## Overall Pipeline

TangoFlux consists of FluxTransformer blocks, which are Diffusion Transformers (DiT) and Multimodal Diffusion Transformers (MMDiT) conditioned on a textual prompt and a duration embedding to generate a 44.1kHz audio up to 30 seconds long. TangoFlux learns a rectified flow trajectory to an audio latent representation encoded by a variational autoencoder (VAE). TangoFlux training pipeline consists of three stages: pre-training, fine-tuning, and preference optimization with CRPO. CRPO, particularly, iteratively generates new synthetic data and constructs preference pairs for preference optimization using DPO loss for flow matching.

🚀 **TangoFlux can generate 44.1kHz stereo audio up to 30 seconds in ~3 seconds on a single A40 GPU.**

## Inference

TangoFlux can generate audio up to 30 seconds long. You must pass a duration to the `model.generate` function when using the Python API. Please note that duration should be between 1 and 30.

### Web Interface

Run the following command to start the web interface:

```bash
tangoflux-demo
```

### CLI

Use the CLI to generate audio from text.

```bash
tangoflux "Hammer slowly hitting the wooden table" output.wav --duration 10 --steps 50
```

### Python API

```python
import torchaudio
from tangoflux import TangoFluxInference

model = TangoFluxInference(name='XXXXXXX/TangoFlux')
audio = model.generate('Hammer slowly hitting the wooden table', steps=50, duration=10)

torchaudio.save('output.wav', audio, 44100)
```

## Training

We use the `accelerate` package from Hugging Face for multi-GPU training. Run `accelerate config` to setup your run configuration. The default accelerate config is in the `configs` folder. Please specify the path to your training files in the `configs/tangoflux_config.yaml`. Samples of `train.json` and `val.json` have been provided. Replace them with your own audio.

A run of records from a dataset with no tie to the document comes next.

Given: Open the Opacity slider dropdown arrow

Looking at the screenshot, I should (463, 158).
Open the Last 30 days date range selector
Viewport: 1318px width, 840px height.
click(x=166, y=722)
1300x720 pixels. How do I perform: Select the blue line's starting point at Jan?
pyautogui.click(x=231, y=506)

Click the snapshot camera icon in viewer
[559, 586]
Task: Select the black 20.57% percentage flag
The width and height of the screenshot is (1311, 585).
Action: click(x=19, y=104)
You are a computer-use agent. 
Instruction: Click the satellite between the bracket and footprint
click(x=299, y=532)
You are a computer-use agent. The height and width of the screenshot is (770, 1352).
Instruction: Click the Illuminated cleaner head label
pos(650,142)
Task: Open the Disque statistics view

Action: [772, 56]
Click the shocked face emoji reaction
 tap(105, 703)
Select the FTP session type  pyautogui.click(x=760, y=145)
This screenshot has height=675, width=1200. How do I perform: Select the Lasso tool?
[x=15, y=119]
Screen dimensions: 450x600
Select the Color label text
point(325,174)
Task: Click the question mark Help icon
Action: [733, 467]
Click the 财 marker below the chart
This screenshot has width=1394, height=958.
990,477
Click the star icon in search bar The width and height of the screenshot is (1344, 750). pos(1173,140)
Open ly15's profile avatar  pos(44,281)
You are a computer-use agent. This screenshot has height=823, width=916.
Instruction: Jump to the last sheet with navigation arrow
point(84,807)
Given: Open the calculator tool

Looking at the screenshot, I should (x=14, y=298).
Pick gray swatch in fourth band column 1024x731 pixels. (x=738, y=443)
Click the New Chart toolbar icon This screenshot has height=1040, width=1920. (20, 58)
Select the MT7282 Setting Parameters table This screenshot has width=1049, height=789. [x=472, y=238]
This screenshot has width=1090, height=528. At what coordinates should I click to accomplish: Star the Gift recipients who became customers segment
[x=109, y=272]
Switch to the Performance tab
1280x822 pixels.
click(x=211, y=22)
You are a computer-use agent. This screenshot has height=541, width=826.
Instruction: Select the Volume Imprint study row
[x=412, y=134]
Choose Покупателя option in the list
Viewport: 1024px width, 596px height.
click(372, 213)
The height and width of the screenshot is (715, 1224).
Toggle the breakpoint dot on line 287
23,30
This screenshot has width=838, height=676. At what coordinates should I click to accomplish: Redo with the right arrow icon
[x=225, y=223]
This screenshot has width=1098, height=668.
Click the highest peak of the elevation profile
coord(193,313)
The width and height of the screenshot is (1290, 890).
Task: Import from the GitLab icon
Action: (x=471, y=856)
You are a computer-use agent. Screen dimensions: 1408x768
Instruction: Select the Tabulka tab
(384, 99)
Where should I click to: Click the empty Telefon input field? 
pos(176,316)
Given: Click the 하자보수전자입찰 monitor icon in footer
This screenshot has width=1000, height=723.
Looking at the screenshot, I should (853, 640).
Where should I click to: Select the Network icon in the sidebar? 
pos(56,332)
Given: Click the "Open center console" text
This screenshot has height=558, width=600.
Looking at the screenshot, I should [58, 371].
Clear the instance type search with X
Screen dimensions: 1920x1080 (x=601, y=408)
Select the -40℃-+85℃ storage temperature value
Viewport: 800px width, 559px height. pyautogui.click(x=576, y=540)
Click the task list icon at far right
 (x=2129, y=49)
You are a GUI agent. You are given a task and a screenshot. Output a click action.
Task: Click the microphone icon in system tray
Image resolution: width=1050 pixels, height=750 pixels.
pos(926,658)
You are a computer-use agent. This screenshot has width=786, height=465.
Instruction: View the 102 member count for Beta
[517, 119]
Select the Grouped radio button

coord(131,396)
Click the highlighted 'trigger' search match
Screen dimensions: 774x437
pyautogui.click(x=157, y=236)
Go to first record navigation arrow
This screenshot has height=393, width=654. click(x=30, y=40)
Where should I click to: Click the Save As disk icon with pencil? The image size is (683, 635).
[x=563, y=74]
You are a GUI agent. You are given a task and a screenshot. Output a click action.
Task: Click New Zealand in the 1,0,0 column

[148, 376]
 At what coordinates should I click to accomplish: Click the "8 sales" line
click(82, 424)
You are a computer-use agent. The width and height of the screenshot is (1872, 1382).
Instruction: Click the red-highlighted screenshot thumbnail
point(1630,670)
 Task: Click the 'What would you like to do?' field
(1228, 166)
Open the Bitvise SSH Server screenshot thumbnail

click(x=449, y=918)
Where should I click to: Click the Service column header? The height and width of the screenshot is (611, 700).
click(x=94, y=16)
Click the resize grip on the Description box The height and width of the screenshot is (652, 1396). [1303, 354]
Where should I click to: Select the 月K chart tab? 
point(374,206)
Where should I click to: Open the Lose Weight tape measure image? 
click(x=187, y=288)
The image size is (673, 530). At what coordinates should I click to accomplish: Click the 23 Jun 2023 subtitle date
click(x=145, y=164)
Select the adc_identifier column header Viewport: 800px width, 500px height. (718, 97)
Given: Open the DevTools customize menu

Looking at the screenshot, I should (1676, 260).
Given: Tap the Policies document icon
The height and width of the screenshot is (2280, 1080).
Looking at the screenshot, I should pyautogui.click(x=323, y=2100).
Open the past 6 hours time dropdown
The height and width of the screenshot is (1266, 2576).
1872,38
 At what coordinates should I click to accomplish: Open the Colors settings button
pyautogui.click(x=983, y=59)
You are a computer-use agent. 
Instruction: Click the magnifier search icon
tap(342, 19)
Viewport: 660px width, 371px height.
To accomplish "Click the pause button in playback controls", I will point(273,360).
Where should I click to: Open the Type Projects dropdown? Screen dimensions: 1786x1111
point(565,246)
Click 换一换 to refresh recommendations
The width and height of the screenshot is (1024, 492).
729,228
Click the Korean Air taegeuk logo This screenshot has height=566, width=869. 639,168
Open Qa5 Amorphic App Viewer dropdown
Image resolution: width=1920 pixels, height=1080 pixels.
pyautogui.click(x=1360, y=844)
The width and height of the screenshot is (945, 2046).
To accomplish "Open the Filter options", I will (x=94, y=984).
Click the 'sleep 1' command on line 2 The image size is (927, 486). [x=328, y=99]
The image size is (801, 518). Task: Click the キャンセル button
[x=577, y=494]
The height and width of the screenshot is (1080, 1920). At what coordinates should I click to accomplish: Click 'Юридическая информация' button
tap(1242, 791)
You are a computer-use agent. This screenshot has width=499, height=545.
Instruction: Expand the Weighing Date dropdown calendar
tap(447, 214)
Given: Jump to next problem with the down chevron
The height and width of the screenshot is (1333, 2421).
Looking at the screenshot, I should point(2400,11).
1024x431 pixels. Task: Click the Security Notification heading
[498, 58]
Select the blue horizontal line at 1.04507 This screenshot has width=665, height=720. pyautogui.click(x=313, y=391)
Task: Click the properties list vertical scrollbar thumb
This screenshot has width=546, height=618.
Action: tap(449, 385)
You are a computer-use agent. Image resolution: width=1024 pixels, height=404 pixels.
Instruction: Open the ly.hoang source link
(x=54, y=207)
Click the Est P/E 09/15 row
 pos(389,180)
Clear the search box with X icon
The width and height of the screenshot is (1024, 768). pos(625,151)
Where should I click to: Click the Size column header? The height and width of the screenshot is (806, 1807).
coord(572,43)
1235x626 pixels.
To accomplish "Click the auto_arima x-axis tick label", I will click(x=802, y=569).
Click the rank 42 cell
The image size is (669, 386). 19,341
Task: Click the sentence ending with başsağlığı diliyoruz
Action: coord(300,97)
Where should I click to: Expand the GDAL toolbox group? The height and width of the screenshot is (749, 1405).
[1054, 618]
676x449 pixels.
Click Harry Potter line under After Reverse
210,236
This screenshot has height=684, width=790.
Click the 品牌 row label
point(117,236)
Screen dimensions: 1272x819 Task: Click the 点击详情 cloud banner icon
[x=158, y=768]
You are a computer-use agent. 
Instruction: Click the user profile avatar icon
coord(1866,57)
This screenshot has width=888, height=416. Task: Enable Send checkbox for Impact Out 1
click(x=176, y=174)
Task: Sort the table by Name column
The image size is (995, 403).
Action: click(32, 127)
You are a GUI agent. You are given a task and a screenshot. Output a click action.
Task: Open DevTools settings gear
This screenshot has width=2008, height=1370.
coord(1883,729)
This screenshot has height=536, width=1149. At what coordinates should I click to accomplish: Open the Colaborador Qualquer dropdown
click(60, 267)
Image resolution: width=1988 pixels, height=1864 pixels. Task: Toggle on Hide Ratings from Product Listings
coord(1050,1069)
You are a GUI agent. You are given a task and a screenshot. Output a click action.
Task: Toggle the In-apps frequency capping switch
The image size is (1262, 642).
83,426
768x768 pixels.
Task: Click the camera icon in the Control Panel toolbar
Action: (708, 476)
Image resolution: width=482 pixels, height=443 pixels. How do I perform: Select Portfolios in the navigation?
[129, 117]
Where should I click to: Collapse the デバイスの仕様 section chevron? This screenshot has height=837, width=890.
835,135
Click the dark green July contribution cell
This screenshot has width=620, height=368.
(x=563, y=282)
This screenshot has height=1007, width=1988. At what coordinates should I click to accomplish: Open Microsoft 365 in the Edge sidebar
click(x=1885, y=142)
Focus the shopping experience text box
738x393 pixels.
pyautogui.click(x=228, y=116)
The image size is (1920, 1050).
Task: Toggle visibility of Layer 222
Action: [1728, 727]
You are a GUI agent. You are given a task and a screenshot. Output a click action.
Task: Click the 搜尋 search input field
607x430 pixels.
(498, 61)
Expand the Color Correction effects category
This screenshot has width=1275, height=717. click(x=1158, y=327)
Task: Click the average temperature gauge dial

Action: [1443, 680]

`tangoflux_config.yaml` defines the training file paths and model hyperparameters:

```bash
CUDA_VISIBLE_DEVICES=0,1 accelerate launch --config_file='configs/accelerator_config.yaml' tangoflux/train.py   --checkpointing_steps="best" --save_every=5 --config='configs/tangoflux_config.yaml'
```

To perform DPO training, modify the training files such that each data point contains "chosen", "reject", "caption" and "duration" fields. Please specify the path to your training files in `configs/tangoflux_config.yaml`. An example has been provided in `train_dpo.json`. Replace it with your own audio.

```bash
CUDA_VISIBLE_DEVICES=0,1 accelerate launch --config_file='configs/accelerator_config.yaml' tangoflux/train_dpo.py   --checkpointing_steps="best" --save_every=5 --config='configs/tangoflux_config.yaml'
```

## Evaluation

### TangoFlux vs. Other Audio Generation Models

This key comparison metrics include:

- **Output Length**: Represents the duration of the generated audio.
- **FD**<sub>openl3</sub>: Fréchet Distance.
- **KL**<sub>passt</sub>: KL divergence.
- **CLAP**<sub>score</sub>: Alignment score.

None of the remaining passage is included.